Abstract
Recently, we have described novel pyridyl indole esters and peptidomimetics as potent inhibitors of the severe acute respiratory syndrome coronavirus type 2 (SARS-CoV-2) main protease. Here, we analysed the impact of these compounds on viral replication. It has been shown that some antivirals against SARS-CoV-2 act in a cell line-specific way. Thus, the compounds were tested in Vero, Huh-7, and Calu-3 cells. We showed that the protease inhibitors at 30 µM suppress viral replication by up to 5 orders of magnitude in Huh-7 cells, while in Calu-3 cells, suppression by 2 orders of magnitude was achieved. Three pyridin-3-yl indole-carboxylates inhibited viral replication in all cell lines, indicating that they might repress viral replication in human tissue as well. Thus, we investigated three compounds in human precision-cut lung slices and observed donor-dependent antiviral activity in this patient-near system. Our results provide evidence that even direct-acting antivirals may act in a cell line-specific manner.
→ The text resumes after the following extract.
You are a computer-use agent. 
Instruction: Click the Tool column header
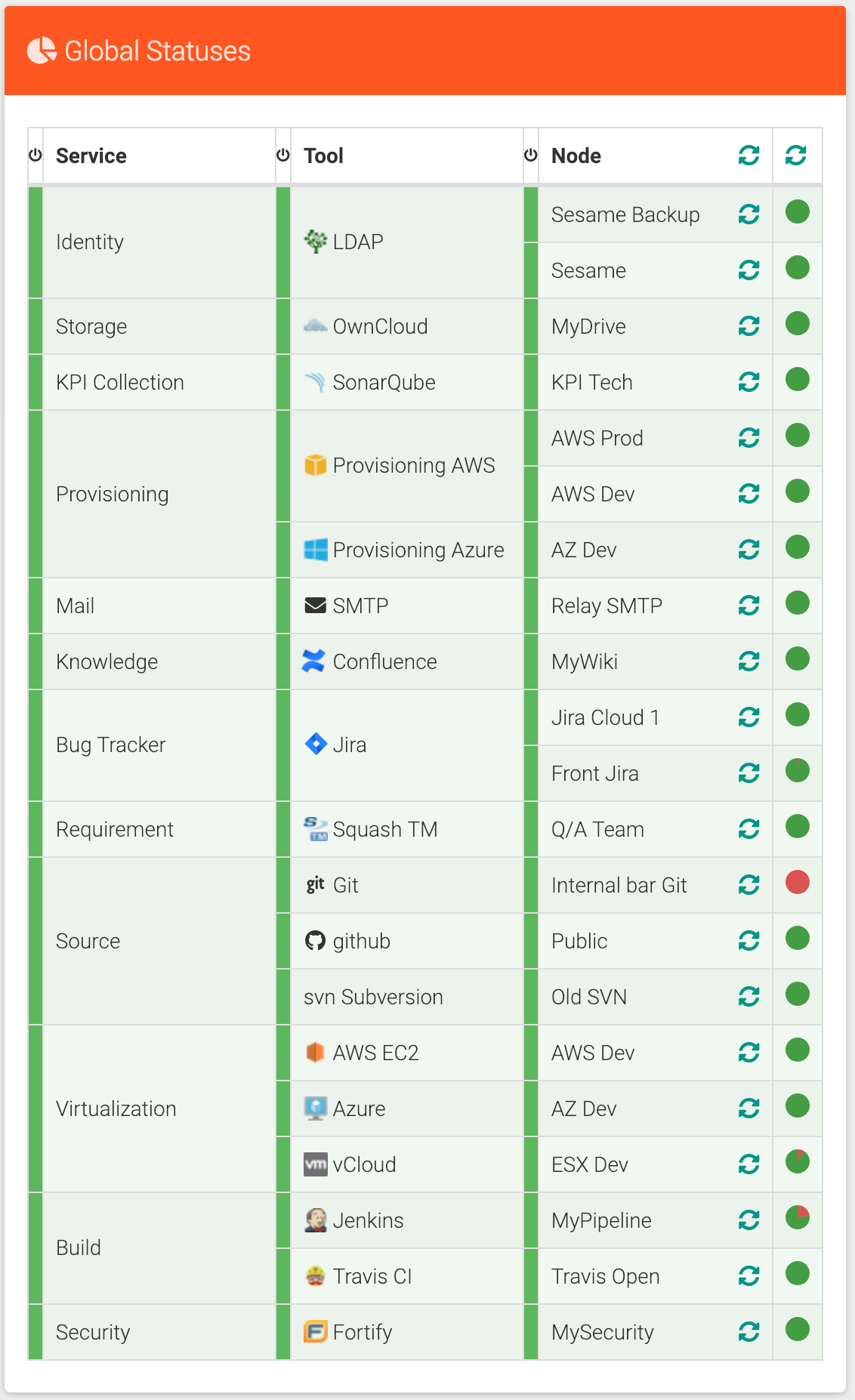323,156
Keywords: SARS-CoV-2, protease inhibitors, cell line specificity pyridyl indole carboxylates, azapeptide nitriles, peptidomimetics
1. Introduction
Since the end of 2019, SARS-CoV-2, the virus that causes the coronavirus disease of 2019 (COVID-19), has become a pandemic threat, with more than 1.7 million deaths after one year and more than 6.7 million deaths by January 2023 [1]. Despite the fast development of vaccines, which can prevent severe outcomes even in high-risk patients, the number of lethal infections still increases. While all countries implemented vaccination programs, only some reached levels for the first vaccination above 90%. Seven countries including Yemen, Haiti, and Cameroon, could still not vaccinate more than 10% of their population. Seventy-four countries have failed to vaccinate 50% of their population, leaving the need to develop effective antiviral therapies [1].
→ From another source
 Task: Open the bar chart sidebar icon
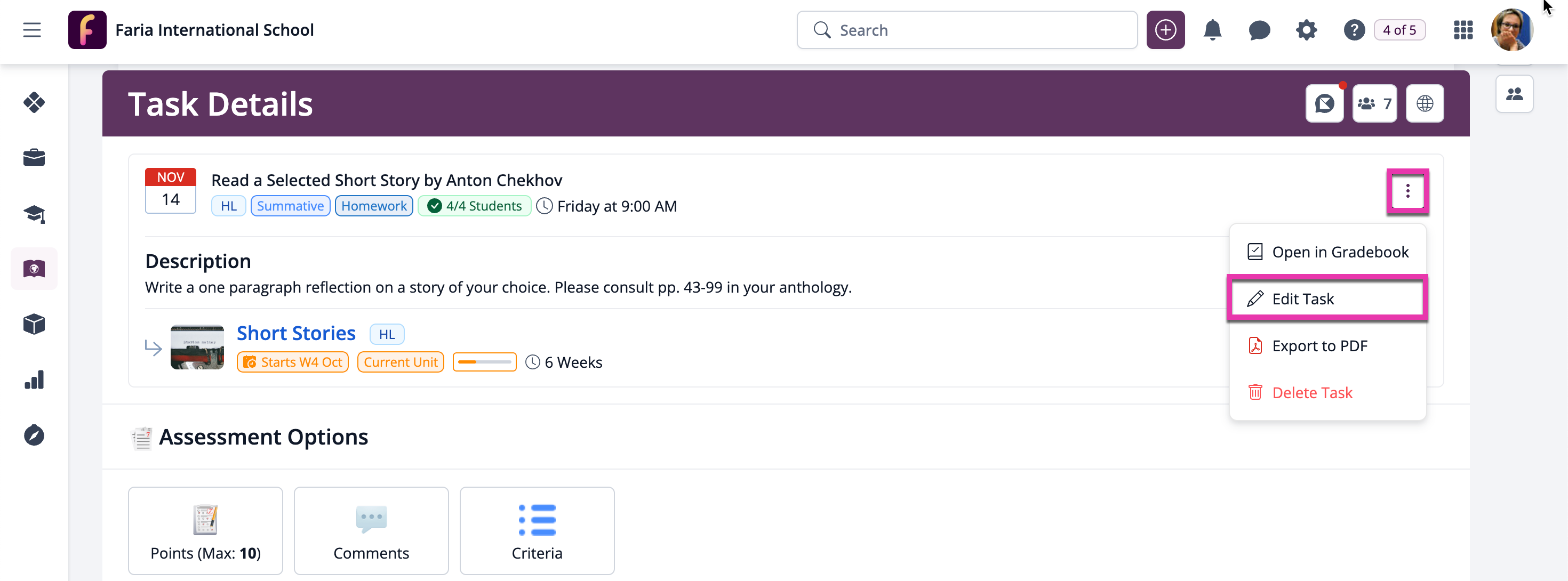[x=34, y=380]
In the past, the development of antivirals has led to drugs that prolonged the lifespan of infected patients, e.g., in the case of human immunodeficiency virus-1 (HIV-1) by decades, or even cured infected patients entirely within weeks, as in hepatitis C virus (HCV) infections. Direct-acting antivirals inhibit viral entry or essential viral enzymes such as proteases, polymerases, integrases, terminases, and helicases (reviewed in [2,3]). In both HCV and HIV-1, mono- or dual-therapies resulted in the generation of resistant viral strains. For HIV-1, the selection of resistant viruses was due to incomplete suppression of viral replication [4]. This indicates that viruses replicating with high viral loads require antiviral combination therapies, suppressing viral loads by 6 or more orders of magnitude [4]. Unfortunately, SARS-CoV-2 belongs to the group of viruses where more than 106 genome copies can be found in samples from infected patients.
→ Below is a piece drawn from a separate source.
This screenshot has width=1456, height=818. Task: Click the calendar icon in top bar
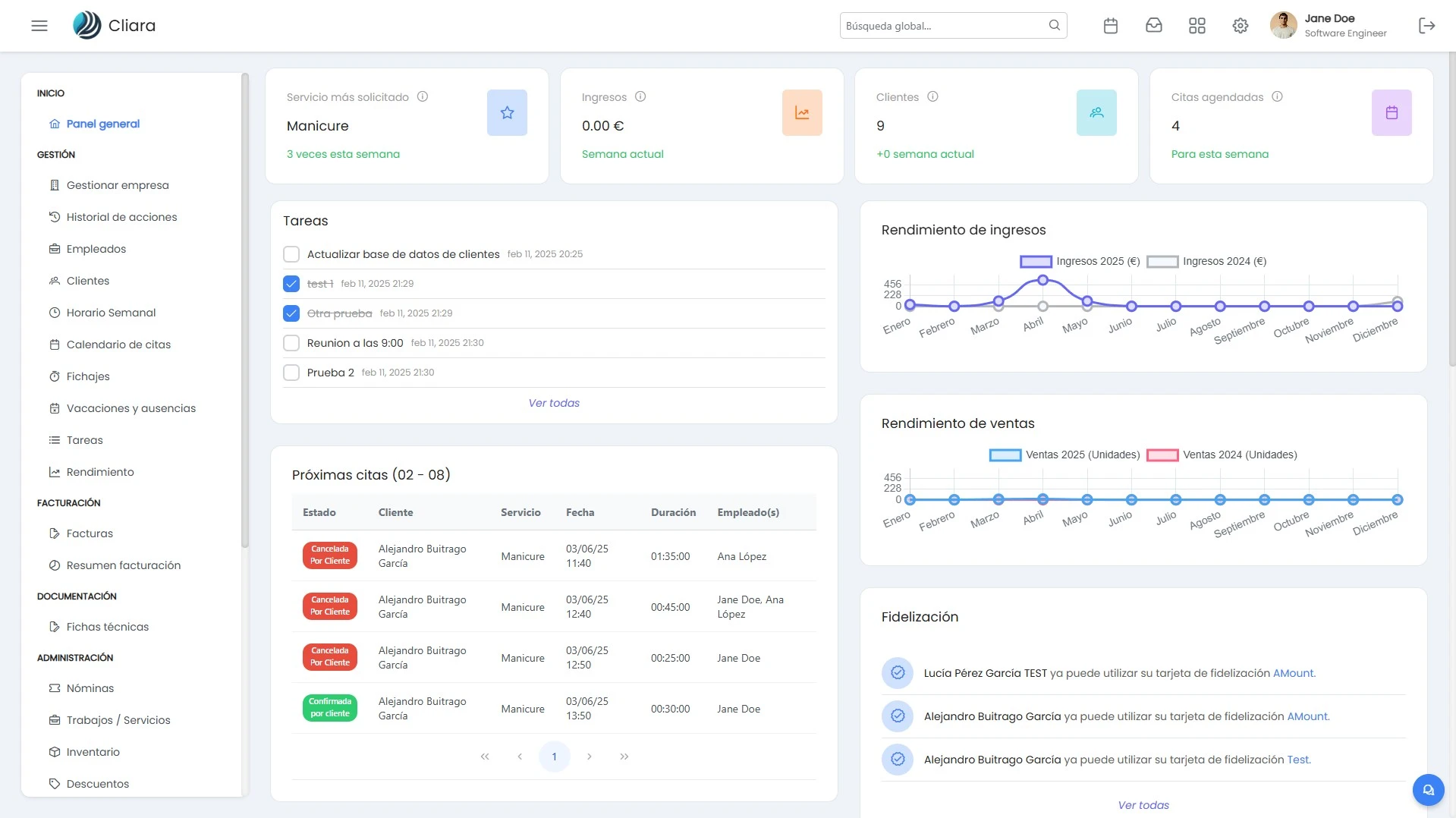click(x=1110, y=26)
Recently, we and others have reported the development of compounds inhibiting the SARS-CoV-2 main protease (Mpro) with IC50 values in the low nanomolar to micromolar range [5,6]. These protease inhibitors (Figure 1) bear an electrophilic warhead, susceptible to the nucleophilic attack of the active-site cysteine residue of the main protease, which leads to covalent enzyme-inhibitor complexes. Compounds 1–10 are pyridyl esters whose mode of action involves the acylation of the active site cysteine residue, whereupon a pyri-din-3-olate acts as a leaving group. The resulting acyl-enzyme undergoes slow hydrolysis, which may lead to a pseudo-irreversible inhibition of the protease [5,7,8]. Crystallographic evidence for such a covalent mechanism has been obtained for structurally related Mpro inhibitors [9]. Compounds 11–20 were designed based on the peptidic structure of substrates of the SARS-CoV-2 main protease [10] and equipped with a nitrile warhead as part of an aza-amino acid. The strong and irreversible inhibition of human [11], schistosomal [12], and viral cysteine proteases [5] by azapeptide nitriles is based on the formation of covalent isothiosemicarbazide adducts.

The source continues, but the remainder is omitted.